══ PROVIDED DATA ══

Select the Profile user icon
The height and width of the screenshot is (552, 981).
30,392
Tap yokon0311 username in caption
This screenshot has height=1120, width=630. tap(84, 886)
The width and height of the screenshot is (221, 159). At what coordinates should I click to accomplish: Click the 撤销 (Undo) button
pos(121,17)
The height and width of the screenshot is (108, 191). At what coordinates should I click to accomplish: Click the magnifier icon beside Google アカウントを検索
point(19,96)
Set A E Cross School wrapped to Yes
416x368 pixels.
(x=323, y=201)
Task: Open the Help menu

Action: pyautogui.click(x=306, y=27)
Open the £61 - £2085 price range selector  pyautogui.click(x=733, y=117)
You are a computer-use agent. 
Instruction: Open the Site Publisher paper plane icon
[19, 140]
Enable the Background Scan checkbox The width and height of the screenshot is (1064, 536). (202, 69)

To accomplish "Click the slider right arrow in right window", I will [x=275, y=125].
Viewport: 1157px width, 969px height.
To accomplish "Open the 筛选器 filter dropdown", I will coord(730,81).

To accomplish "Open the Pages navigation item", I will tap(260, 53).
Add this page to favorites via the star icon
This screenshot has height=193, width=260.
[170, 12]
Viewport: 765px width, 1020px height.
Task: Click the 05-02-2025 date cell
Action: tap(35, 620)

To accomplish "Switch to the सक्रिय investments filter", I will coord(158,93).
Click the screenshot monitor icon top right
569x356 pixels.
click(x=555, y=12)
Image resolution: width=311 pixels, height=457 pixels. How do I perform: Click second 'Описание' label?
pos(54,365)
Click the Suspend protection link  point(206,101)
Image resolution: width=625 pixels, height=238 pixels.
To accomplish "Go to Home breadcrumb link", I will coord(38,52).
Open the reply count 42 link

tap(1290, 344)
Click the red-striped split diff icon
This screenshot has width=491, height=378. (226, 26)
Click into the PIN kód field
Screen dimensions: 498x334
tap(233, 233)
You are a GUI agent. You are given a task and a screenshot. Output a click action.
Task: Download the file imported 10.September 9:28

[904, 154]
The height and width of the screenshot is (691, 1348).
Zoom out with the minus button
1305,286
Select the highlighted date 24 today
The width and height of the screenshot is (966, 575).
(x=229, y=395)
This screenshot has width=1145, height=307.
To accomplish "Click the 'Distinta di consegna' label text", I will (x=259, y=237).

═══

■ **ASSIGNED TASK**: Set down every record above exactly as written.

■ **SOLUTION FOR THIS TASK**:
Select the Profile user icon
The height and width of the screenshot is (552, 981).
30,392
Tap yokon0311 username in caption
This screenshot has height=1120, width=630. tap(84, 886)
The width and height of the screenshot is (221, 159). At what coordinates should I click to accomplish: Click the 撤销 (Undo) button
pos(121,17)
The height and width of the screenshot is (108, 191). At what coordinates should I click to accomplish: Click the magnifier icon beside Google アカウントを検索
point(19,96)
Set A E Cross School wrapped to Yes
416x368 pixels.
(x=323, y=201)
Task: Open the Help menu

Action: pyautogui.click(x=306, y=27)
Open the £61 - £2085 price range selector  pyautogui.click(x=733, y=117)
You are a computer-use agent. 
Instruction: Open the Site Publisher paper plane icon
[19, 140]
Enable the Background Scan checkbox The width and height of the screenshot is (1064, 536). (202, 69)

To accomplish "Click the slider right arrow in right window", I will [x=275, y=125].
Viewport: 1157px width, 969px height.
To accomplish "Open the 筛选器 filter dropdown", I will coord(730,81).

To accomplish "Open the Pages navigation item", I will tap(260, 53).
Add this page to favorites via the star icon
This screenshot has height=193, width=260.
[170, 12]
Viewport: 765px width, 1020px height.
Task: Click the 05-02-2025 date cell
Action: tap(35, 620)

To accomplish "Switch to the सक्रिय investments filter", I will coord(158,93).
Click the screenshot monitor icon top right
569x356 pixels.
click(x=555, y=12)
Image resolution: width=311 pixels, height=457 pixels. How do I perform: Click second 'Описание' label?
pos(54,365)
Click the Suspend protection link  point(206,101)
Image resolution: width=625 pixels, height=238 pixels.
To accomplish "Go to Home breadcrumb link", I will coord(38,52).
Open the reply count 42 link

tap(1290, 344)
Click the red-striped split diff icon
This screenshot has width=491, height=378. (226, 26)
Click into the PIN kód field
Screen dimensions: 498x334
tap(233, 233)
You are a GUI agent. You are given a task and a screenshot. Output a click action.
Task: Download the file imported 10.September 9:28

[904, 154]
The height and width of the screenshot is (691, 1348).
Zoom out with the minus button
1305,286
Select the highlighted date 24 today
The width and height of the screenshot is (966, 575).
(x=229, y=395)
This screenshot has width=1145, height=307.
To accomplish "Click the 'Distinta di consegna' label text", I will (x=259, y=237).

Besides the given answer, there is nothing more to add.